This often-necessary task might seem simple, but it requires preparation and practice. Dr. Jodi Korich, a veterinarian and the director of Partners in Animal Health at Cornell University’s College of Veterinary Medicine, explains what you should do both now and when the moment of need arises.
Cat First-aid Kit
It helps to create mini "sub-kits" within your cat’s basic first-aid kit, with each containing items required for specific tasks. For the temperature-taking portion of the kit, you’ll need:
- Thermometer: While you can use a standard glass thermometer, Korich believes a digital one is safer. "If you accidentally drop the thermometer, which can happen when trying to control a squirming cat, it won’t then break and shatter," she explains. "A digital thermometer is also flexible and will move with your cat."
- Lubricant: It facilitates insertion of the thermometer. Korich suggests three choices that work equally well: mineral oil, KY Jelly and petroleum jelly.
- Alcohol: You should have this in your kit anyway, for treating certain wounds. In this case, it will be used to clean off the thermometer.
- Paper Towel: This is useful during cleanup.
Taking Your Cat’s Temperature
Even before your cat is ill, it’s important that you perform a few practice temperature-taking runs. These instructions assume that you are using a digital thermometer. To begin, lightly coat the tip of the thermometer with lubricant. Have all the other required items within reach.
If possible, "Try to find a friend or family member who can help out," advises Dr. Korich. One individual can then serve as the "cat holder," securing the cat with both hands between the feline’s neck and shoulders. If the cat might bite or scratch, have this second individual wear gloves and use a towel to hold the feline patient.
If you’re working alone, hold your cat against your side. Wrap an arm around the front of your cat so it cannot break free. If possible, place your cat on a raised surface, such as a table.
Lift your cat’s tail, but be gentle. If you pull too hard, you can hurt your cat, which might then bolt. Insert the thermometer into your cat’s anus. "There will be some initial resistance, due to contraction of the anal muscles," warns Korich. Hold the thermometer until it beeps, signifying that a temperature has been taken.
When finished, "It’s important that you don’t forget the treat," says Korich. This will help to ease your cat’s tension and reinforce that the temperature-taking process is rewarding and not threatening.
Korich says temperatures falling between 100.4°F to 102°F "are considered to be normal for cats." If your cat is emotionally stressed, however, its temperature could go up to around 103°F.
When to Take Your Cat’s Temperature
According to the Hale Veterinary Group of Wiltshire, England, "pyrogens," or substances that change the level at which the body temperature is maintained, cause fever. Pyrogens include "bacteria, viruses, toxins, some drugs and natural substances released by the body in response to inflammation." Cat temperatures tend to hold steady, so rises and falls strongly indicate that something is wrong.

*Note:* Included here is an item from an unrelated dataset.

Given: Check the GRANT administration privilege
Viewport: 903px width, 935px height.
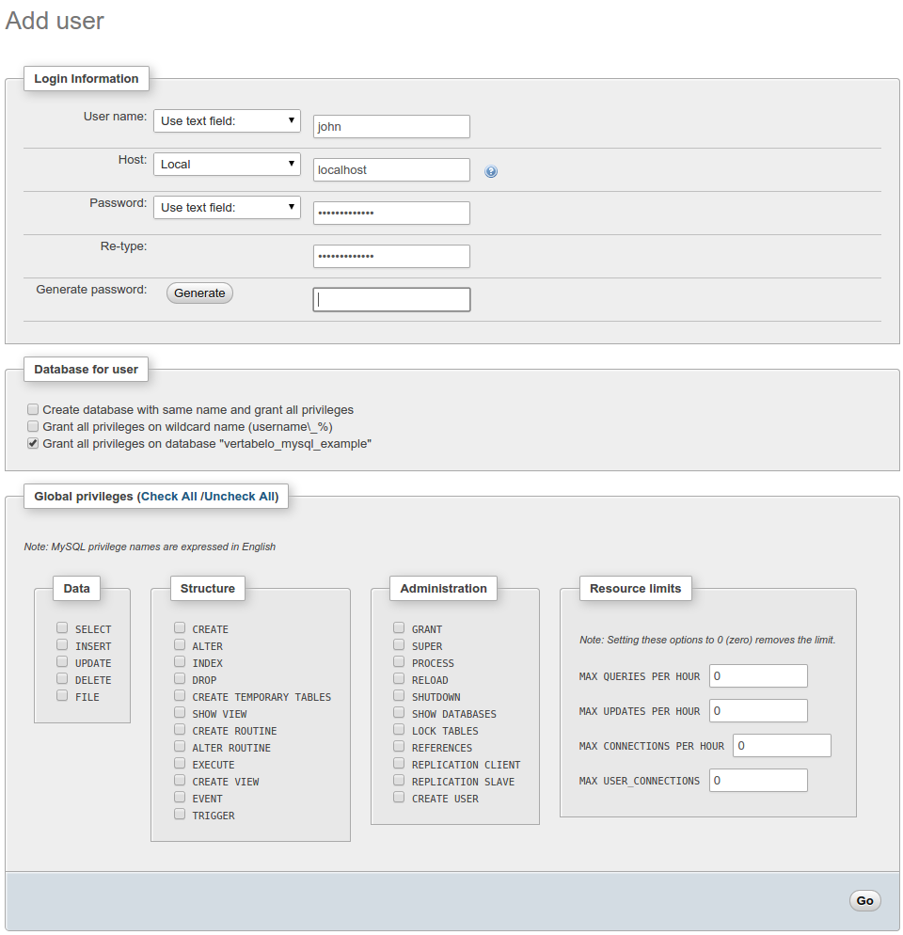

Korich says your veterinarian might ask that you take your cat’s temperature after it has undergone a surgical procedure or has been diagnosed with an illness. "Visits to the hospital can be tremendously stressful for cats, so home monitoring under a veterinarian’s supervision can allow the cat to recover quicker," she explains.
"Cats are notoriously secretive about illness," says Korich. Temperature is one key indicator of sickness that your clever feline cannot fake or hide.